Depois de se referir às vítimas da covid-19 que morreram “sem direito às exéquias cristãs”, o pároco considerou que não há que reclamar o regresso do “velho normal”, porque “esse foi o que nos trouxe esta pandemia, nomeadamente por causa do descuido com o planeta”, reforçando assim a mensagem ecológica que vem sendo repetida pelo Papa Francisco e que foi corporizada na encíclica Laudato Si.

E, porque o coronavírus criou novas despesas, Fernando Silva deixou ainda um apelo à generosidade dos fiéis – não houve ofertório mas a igreja tem dois cofres com ranhuras, à entrada na nave principal , porque, como explicaria minutos depois ao PÚBLICO, a paróquia tem serviços de creche, pré-escolar, lar de idosos e apoio domiciliário e muitos salários para pagar ao final do mês. “Conseguimos manter o pleno emprego e não mandar nenhum funcionário para lay-off, mas está a ser muito difícil suportar o brutal acréscimo de despesas, nomeadamente no lar de idosos, com a compra do material e equipamento que se tornaram indispensáveis com a pandemia”, justificou.

Nesta missa, como nas demais que doravante serão realizadas, não houve o gesto da paz, numa omissão ditada por aquilo a que o cardeal-patriarca de Lisboa, Manuel Clemente, qualificou, em declarações à Renascença, como “a virtude da prudência”. “O gesto da paz que era entre nós muito efusivo terá de ser necessariamente menos efusivo”, referiu, admitindo que o ritual possa mesmo ser definitivamente suprimido da eucaristia. Questionado sobre o risco de haver um recuo na desaceleração dos contágios que possa levar a um novo encerramento das missas comunitárias, Manuel Clemente mostrou-se convencido de que tal não acontecerá, desde que observadas “todas as orientações” das autoridades de saúde nos locais de culto.

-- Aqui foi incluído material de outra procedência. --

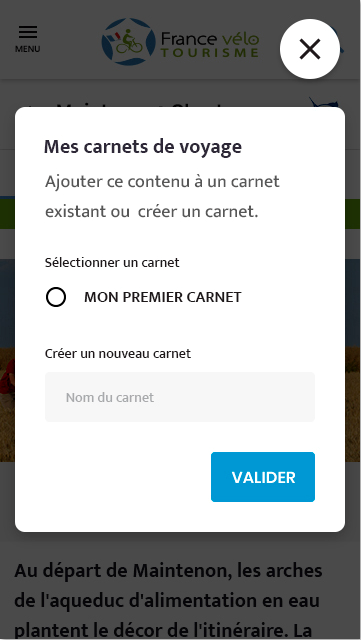Click the Ajouter ce contenu description text
361x640 pixels.
click(x=162, y=197)
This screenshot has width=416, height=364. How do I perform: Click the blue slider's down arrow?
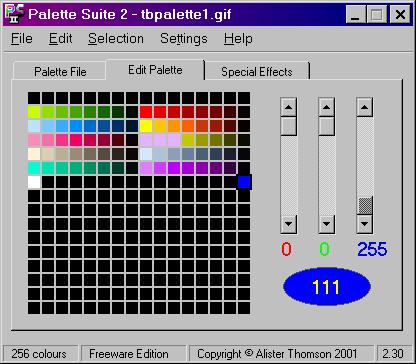pyautogui.click(x=365, y=224)
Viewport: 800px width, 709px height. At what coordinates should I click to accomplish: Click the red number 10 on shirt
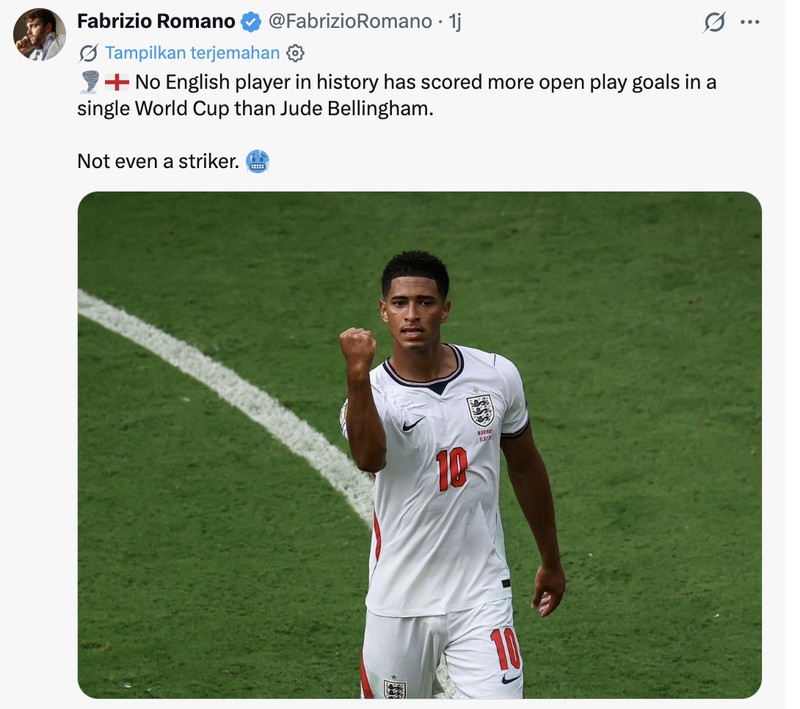[x=453, y=468]
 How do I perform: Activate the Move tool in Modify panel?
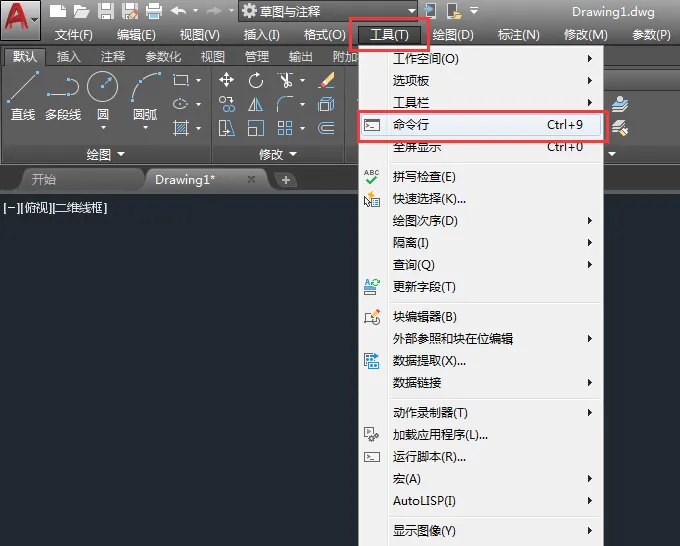(x=227, y=80)
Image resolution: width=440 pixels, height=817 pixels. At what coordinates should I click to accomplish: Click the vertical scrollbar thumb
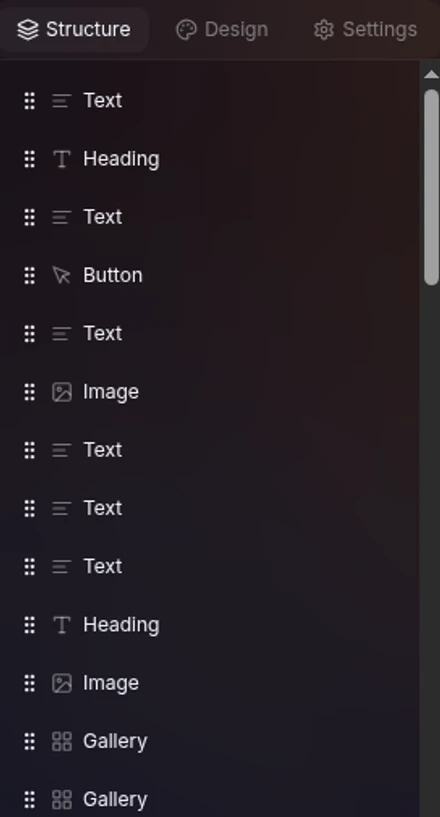[431, 188]
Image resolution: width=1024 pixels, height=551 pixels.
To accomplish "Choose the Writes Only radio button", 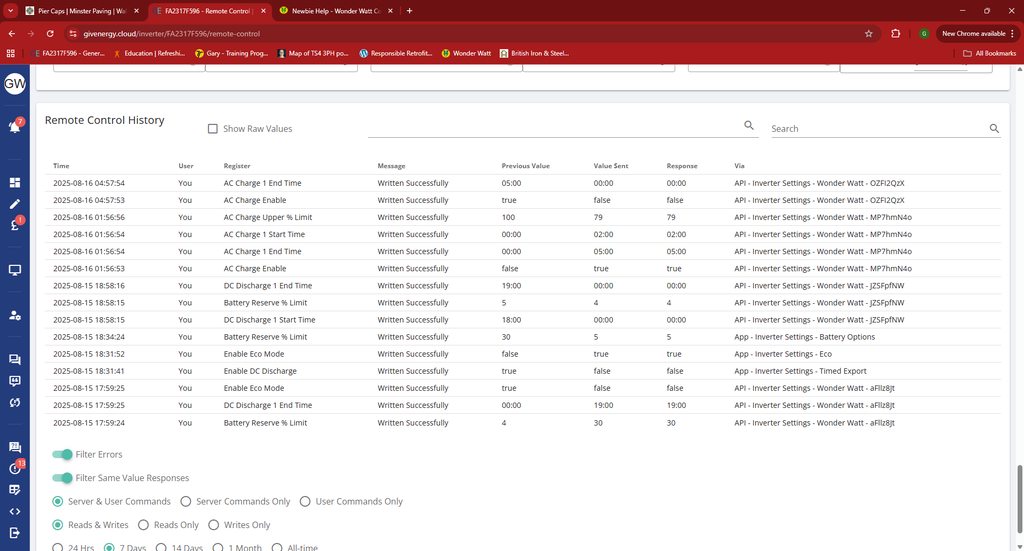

A Conferência Episcopal Portuguesa (CEP), de resto, emitiu um conjunto de orientações destinadas a minimizar o risco de contágio e no qual se inclui o apelo para que os fiéis que se sintam doentes fiquem em casa, o mesmo se aplicando aos que integram os grupos de risco. A CEP aconselha ainda a que as portas das igrejas se mantenham abertas, para evitar que os crentes tenham de tocar em puxadores ou maçanetas, e que o espaço seja arejado após cada celebração durante pelo menos meia hora. À saída, são desaconselhadas aglomerações de crentes, porque, como concorda Carlos Reis, “a alegria do reencontro é grande, mas em primeiro lugar está a vida”.